» **O QUE FAZER**:
(1) Devolva a passagem do trecho sobre defesa e planejamento urbano que começa nas palavras "Entre as cidades" e termina depois de "Paris, de Haussmann.".
(2) Segundo o trecho sobre defesa e planejamento urbano, qual é o exemplo mais marcante de planejamento urbano usado para o controle militar da própria população?
(3) Prossiga com o trecho sobre defesa e planejamento urbano a partir do ponto em que ele termina.

» **TRECHO**:
Entre as cidades coloniais brasileiras que utilizavam destes mecanismos de
defesa, podemos citar São Luís,
cujas características ainda podem ser muito bem observados por qualquer um que
a visite. Outras cidades também foram divididas entre cidade alta e baixa, como
Olinda e Salvador, seguindo as diretrizes urbanas dos conquistadores.
A
Paris de Haussmann
Além de proteger a cidade, seus habitantes e —
principalmente — suas elites de invasores estrangeiros, muitos elementos e estratégias de planejamento
urbano foram utilizadas para controle militar da sua própria população. O
exemplo mais marcante é a remodelação da cidade de Paris, de Haussmann.
Representação de Paris no século XIX, pintado por Camille Pissarro, 1898. (Imagem: Wikipedia - Caos Planejado/Reprodução)

» **DADOS FORNECIDOS**:
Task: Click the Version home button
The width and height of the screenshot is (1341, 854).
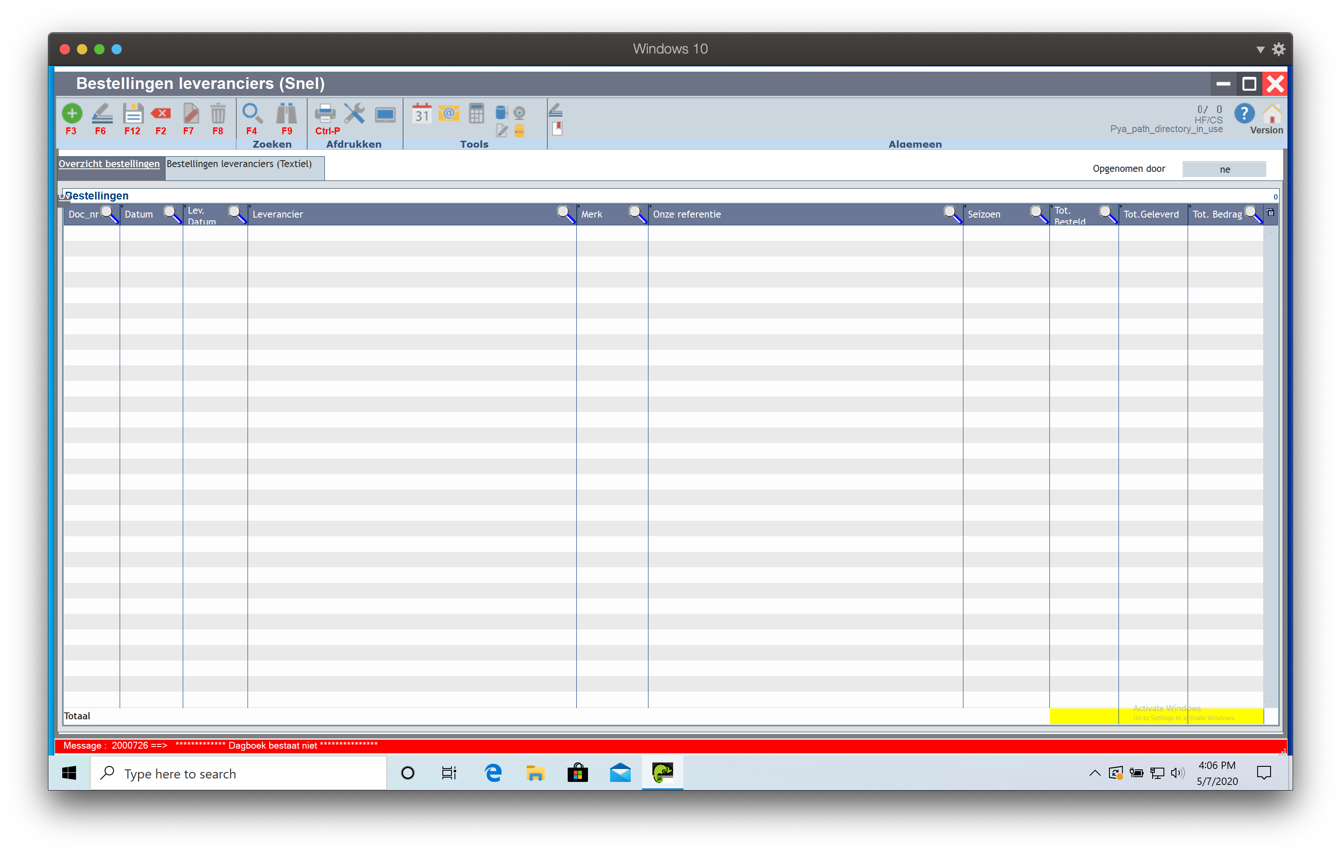Action: coord(1272,115)
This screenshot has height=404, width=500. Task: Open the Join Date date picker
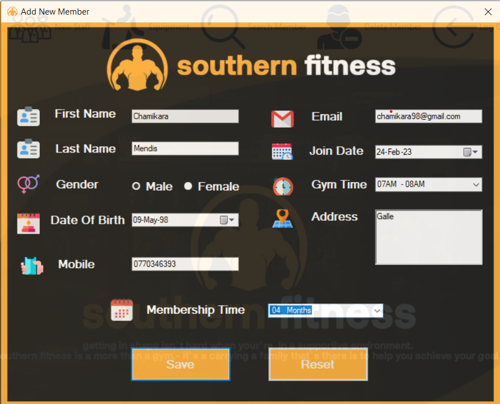[474, 152]
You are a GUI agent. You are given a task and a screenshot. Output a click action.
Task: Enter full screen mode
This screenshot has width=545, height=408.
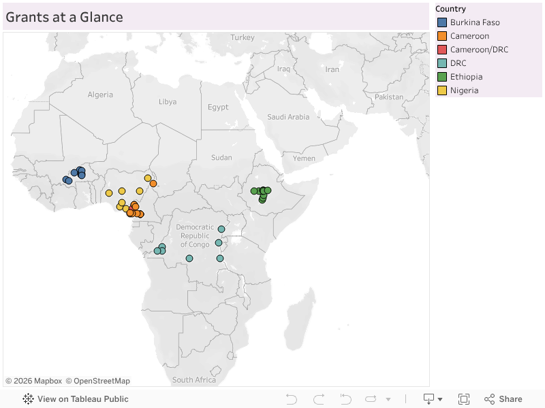point(464,399)
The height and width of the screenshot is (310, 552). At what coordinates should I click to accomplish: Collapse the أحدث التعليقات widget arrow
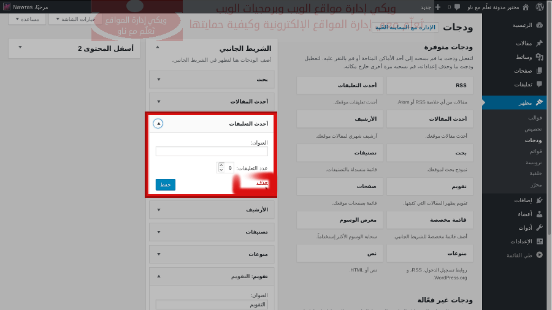(x=158, y=123)
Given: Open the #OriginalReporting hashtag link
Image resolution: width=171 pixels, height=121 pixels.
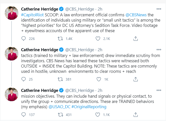Looking at the screenshot, I should coord(89,107).
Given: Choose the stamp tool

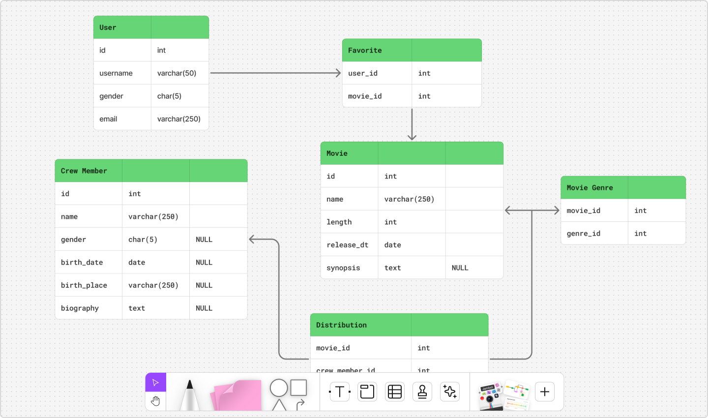Looking at the screenshot, I should 422,391.
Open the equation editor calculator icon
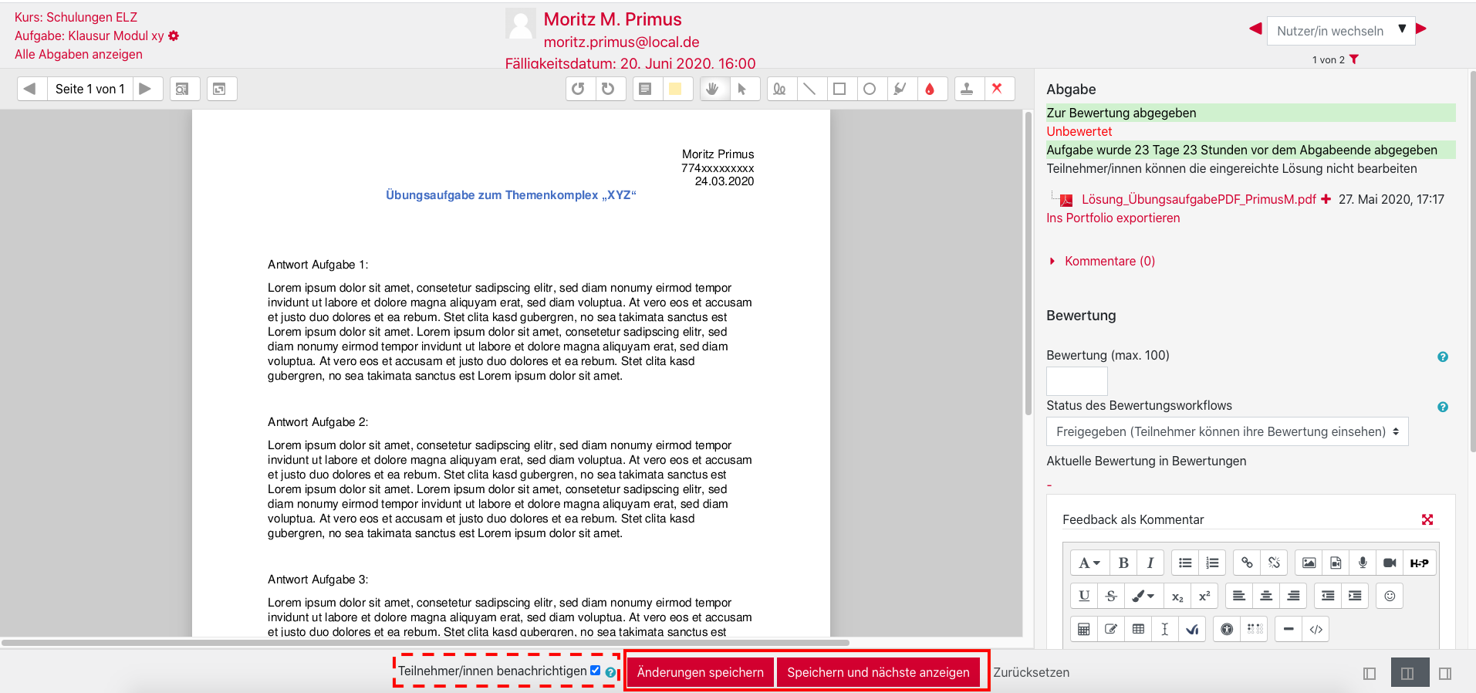Viewport: 1476px width, 693px height. [x=1083, y=629]
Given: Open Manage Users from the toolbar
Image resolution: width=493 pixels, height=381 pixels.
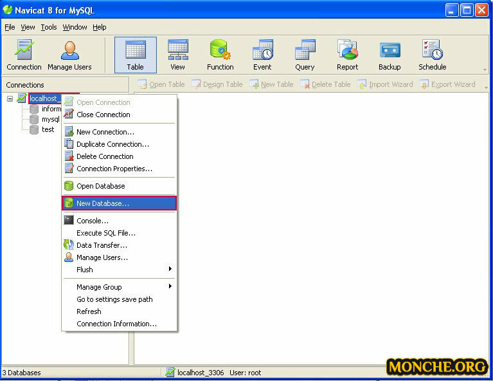Looking at the screenshot, I should click(x=69, y=55).
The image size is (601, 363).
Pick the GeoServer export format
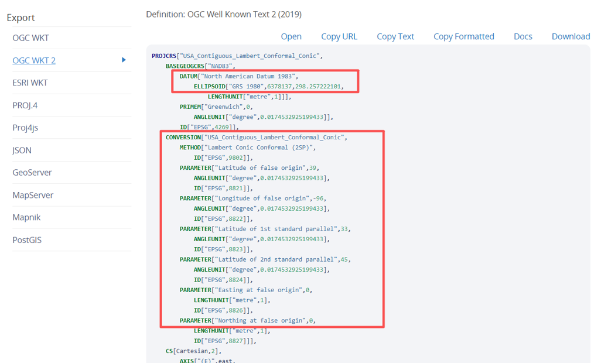[32, 172]
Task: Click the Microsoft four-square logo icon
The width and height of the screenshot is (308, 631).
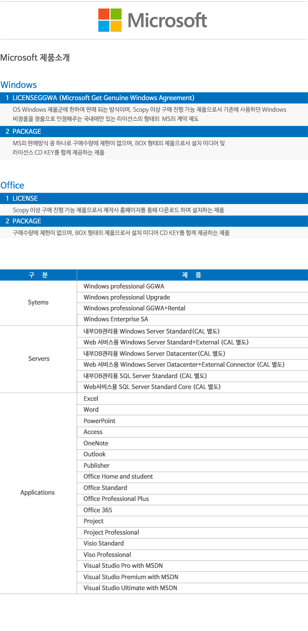Action: (x=110, y=20)
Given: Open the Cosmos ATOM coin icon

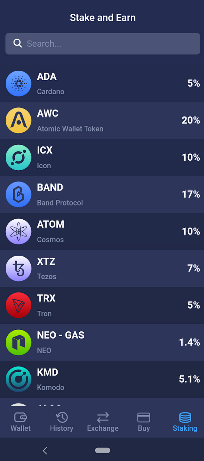Looking at the screenshot, I should [x=18, y=231].
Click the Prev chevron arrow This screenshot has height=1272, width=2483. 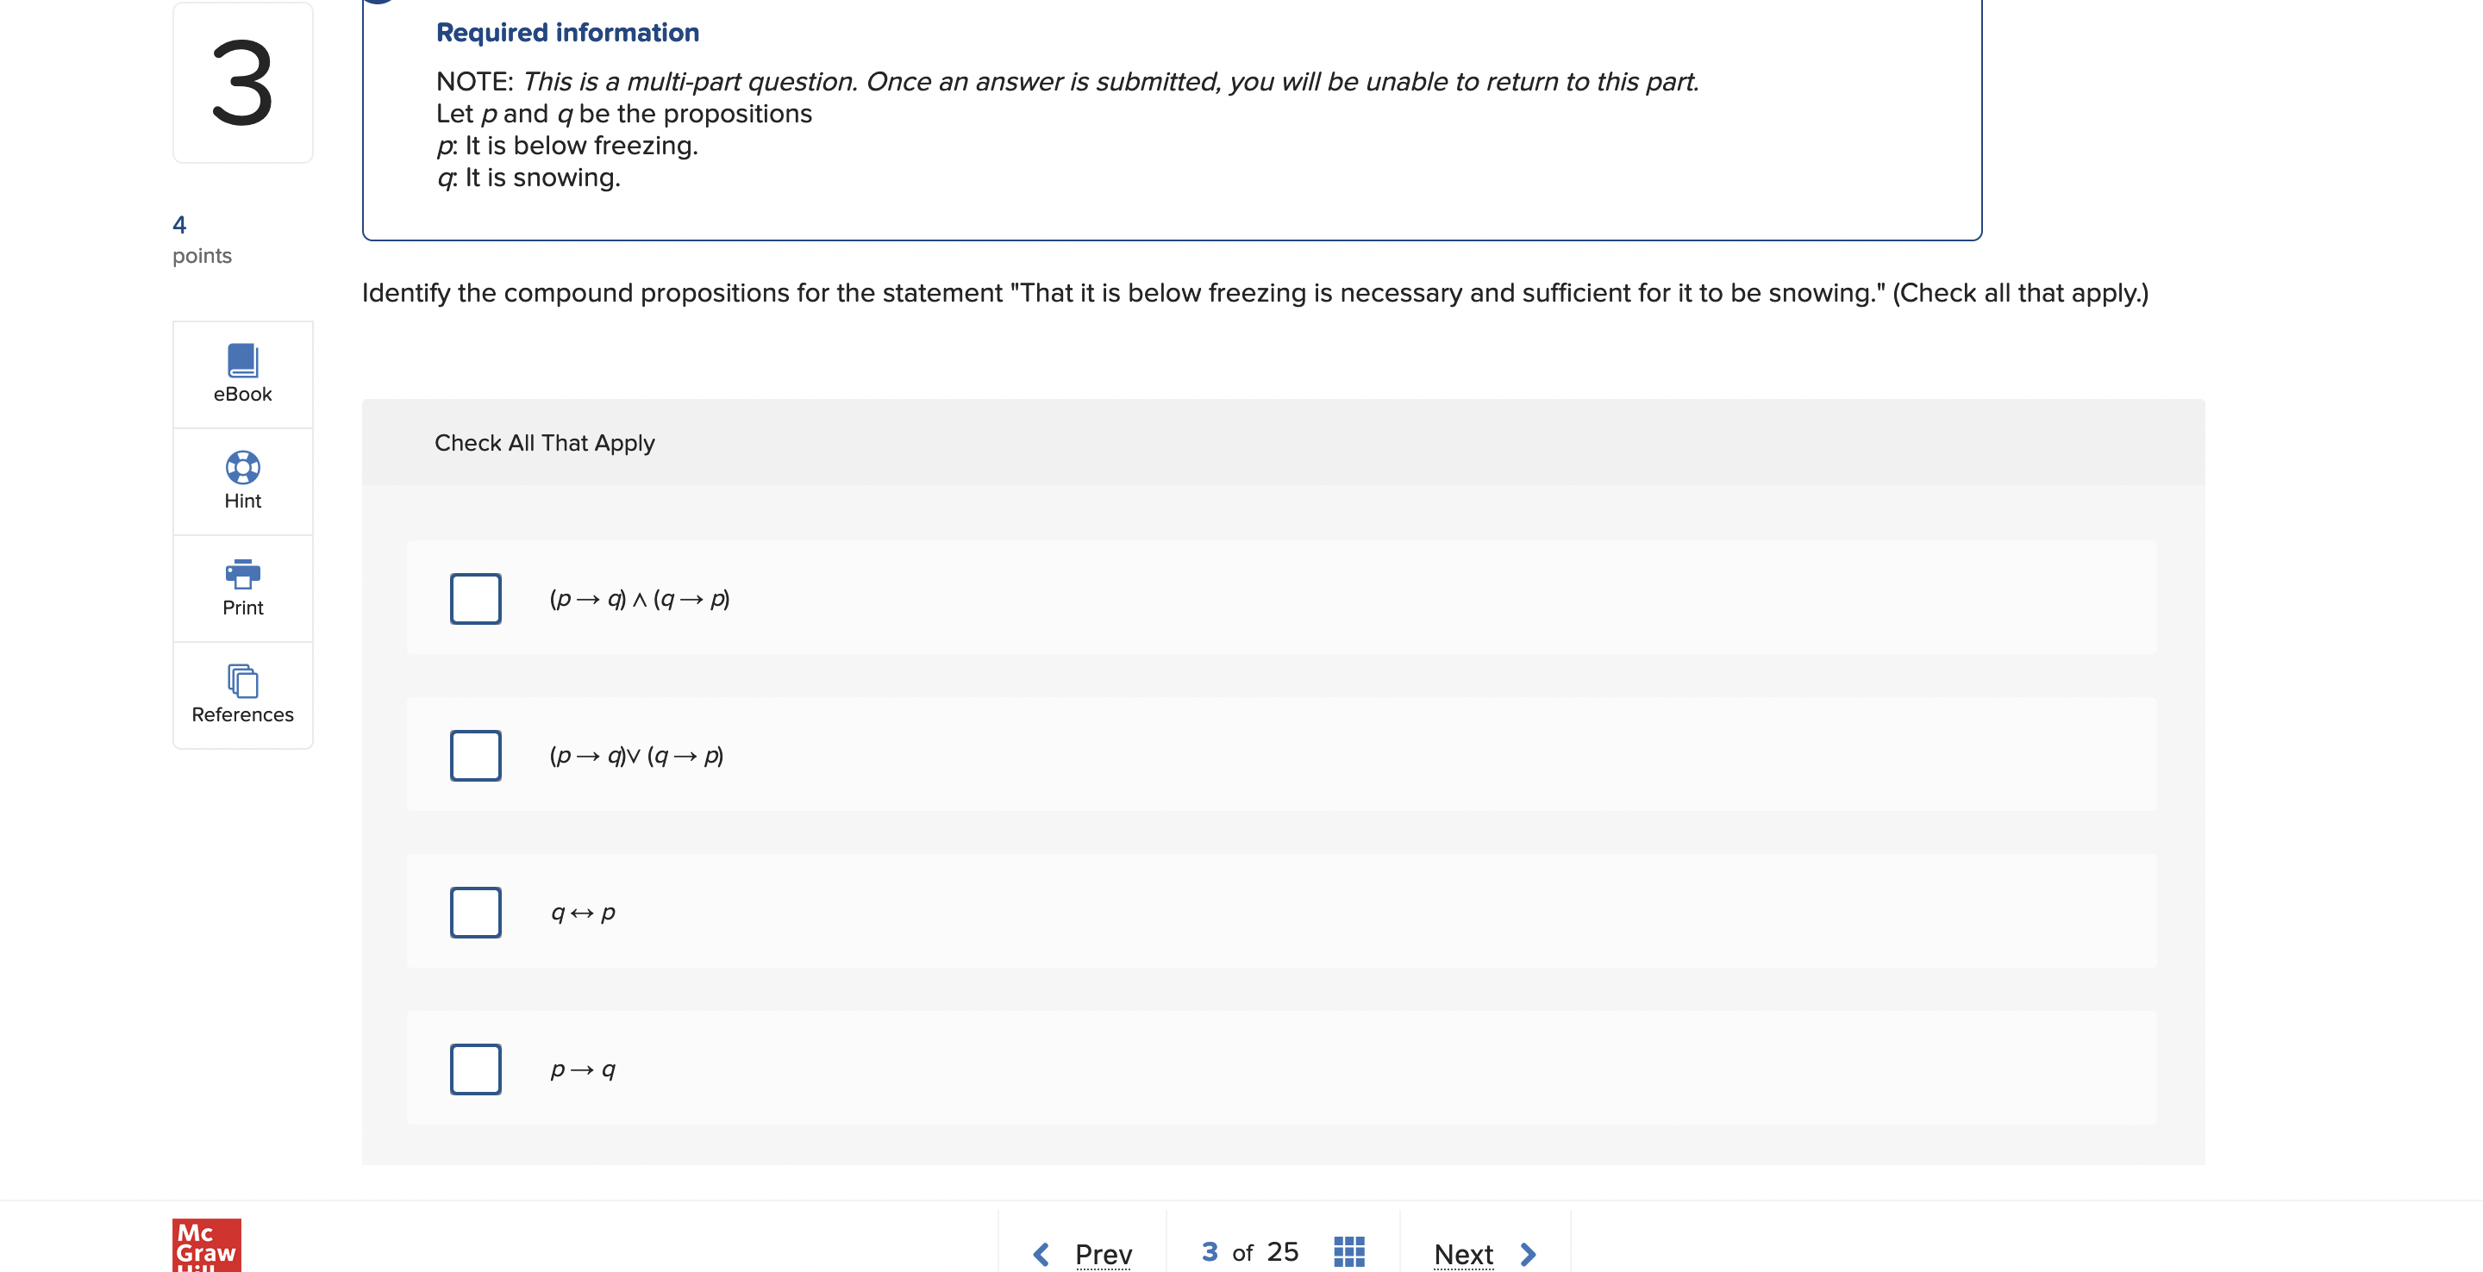click(1041, 1253)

» **RESPOSTAS**:
(1)
Entre as cidades coloniais brasileiras que utilizavam destes mecanismos de
defesa, podemos citar São Luís,
cujas características ainda podem ser muito bem observados por qualquer um que
a visite. Outras cidades também foram divididas entre cidade alta e baixa, como
Olinda e Salvador, seguindo as diretrizes urbanas dos conquistadores.
A
Paris de Haussmann
Além de proteger a cidade, seus habitantes e —
principalmente — suas elites de invasores estrangeiros, muitos elementos e estratégias de planejamento
urbano foram utilizadas para controle militar da sua própria população. O
exemplo mais marcante é a remodelação da cidade de Paris, de Haussmann.

(2) A remodelação da cidade de Paris, de Haussmann.

(3)
No século XIX, Paris ainda era uma cidade de desenho
medieval, com suas ruas estreitas, tortas e as construções desajeitadas fazendo
limite a estas ruas. No barril de pólvora que a França se tornou desde a Revolução
Francesa, as ruas estreitas se tornaram
perfeitas para as barricadas, estilo de guerrilha muito adotada por
radicais francesas desde o século XVIII.
Para resolver o problema, Napoleão III contratou
Georges-Eugène Haussmann, político e administrador francês, para elaborar um plano de remodelação da cidade de Paris.
Evidentemente, outras causas foram apontadas como a causa para o projeto, como levar à cidade maior racionalidade,
salubridade, higienização, circulação e elegância.
Paris foi então quase que completamente remodelada. Vias foram abertas e alargadas e deram
espaços aos famosos bulevares. Cortiços foram demolidos. E quase toda a
Paris medieval foi apagada, com exceção de poucas construções, como é o caso da
grande catedral gótica de Notre-Dame. A
remodelação da cidade de Paris serviu de modelo para intervenções urbanas em várias cidades do mundo e no Brasil — com
destaque para a até então Capital Federal, Rio
de Janeiro.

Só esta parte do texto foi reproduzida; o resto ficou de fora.